REGULAR INTERMITTENT FASTING IMPROVES COGNITIVE HEALTH AND BRAIN STRUCTURES


Written by Dr. Welsh, Article reviewed and edited by Dr. Fine M.D..
Published on 08 April 2021

Intermittent fasting is a hot topic right now, with people from all walks of life interested in fasting: weight lifters, vegans and millennials. Fasting comes with different benefits than just plain dieting. It has been practiced for thousands of years, across many different cultures.

Some studies have claimed that intermittent fasting promotes faster weight loss (in a healthier way), boosts growth hormone levels and even increases the life span. A group of researchers wanted to find out if intermittent fasting affects brain functions and structures, especially in an anti-aging kind of way. The scientists began their research on mice to get preliminary data.

Research Suggests Intermittent Fasting Improves Brain Functions

The mice were divided into control, intermittent fasting and a high-fat diet group. The control group mice were allowed free access to regular rodent food. The intermittent fasting mice group were allowed free access to rodent food every other day with zero food on the alternate day. The high fat diet mice had free access to high-fat food (45% fat). This diet style continued for 11 months. Water was never restricted. The high fat diet group was supposed to represent the typical Western diet in terms of fat consumption.

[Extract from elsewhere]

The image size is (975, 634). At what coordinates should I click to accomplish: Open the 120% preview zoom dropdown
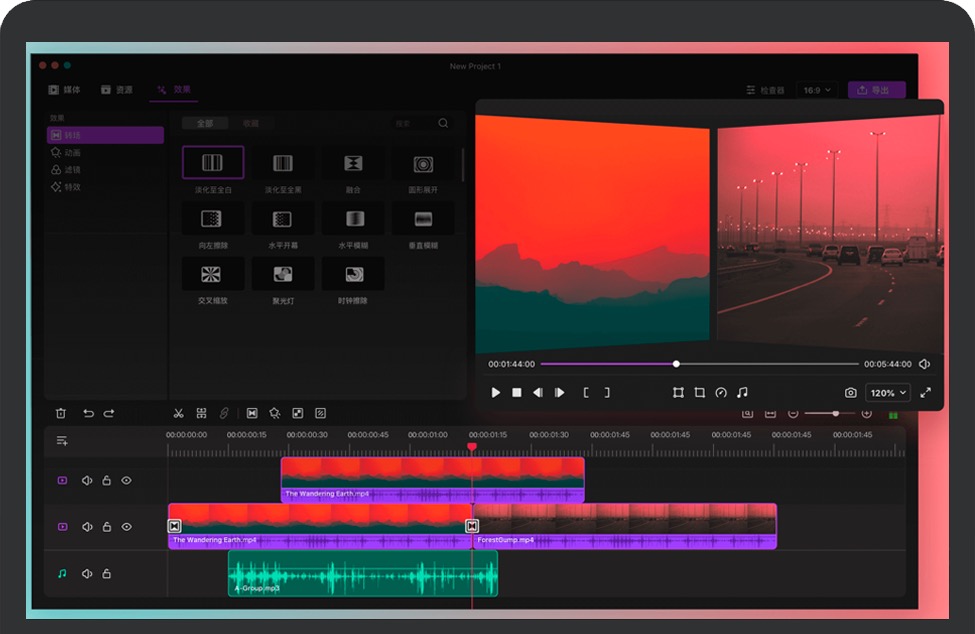click(x=888, y=393)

After the 11 months, the mice were then subjected to Barnes maze which was designed to test spatial learning and memory. Both short-term and long-term memory retention was tested. After the Barnes maze, the mice were subjected to a fear conditioning experiment with freezing behavior recorded. After fear conditioning, motor coordination and exercise tolerance was evaluated. Here, the mice were placed on an accelerating rotarod to see how long they could stay on it for (tolerance). Other biometrics were taken, such as blood samples for levels of lipids/glucose, western blot analysis and measurements of the brain/hippocampus. This study was a lot of complex work!

Intermittent Fasting Improves Learning and Memory

The Barnes maze and fear conditioning results suggested that intermittent fasting improves learning and memory. In addition, the thickness of a layer of the hippocampus (brain structure) was increased, suggesting improved brain structures. Other benefits demonstrated for the brain was the reduction of oxidative stress as shown by the ratio of certain proteins in the brain. Oxidative stress is known to cause injury to cells and premature aging. If intermittent fasting can reduce oxidative stress, that would certainly cause anti-aging effects and improvement in brain structures and functions.

The high-fat group (typical Western diet) did not show impaired learning and memory (surprisingly!) and no significant difference in oxidative stress. However, they ended up being obese with hyperlipidemia. Their exercise tolerance was significantly worse but no harm to brain structures or functions were observed. The authors are worried about the effects of long-term obesity on the brain and need further research to come to a conclusion.

This study was very complex and the details cannot be delved into here, but the link is available below for your own study. In conclusion, it appears that intermittent fasting may have some seriously awesome benefits which probably translate over to humans as well. It would make sense as to why fasting has been such a popular diet for centuries, if you can call it a diet. Some people may call it a lifestyle.

In fact, the best way to adopt healthy eating is not through diet but rather, through a change in your lifestyle. Make healthy eating and intermittent fasting a habit and youll start seeing the benefits quickly!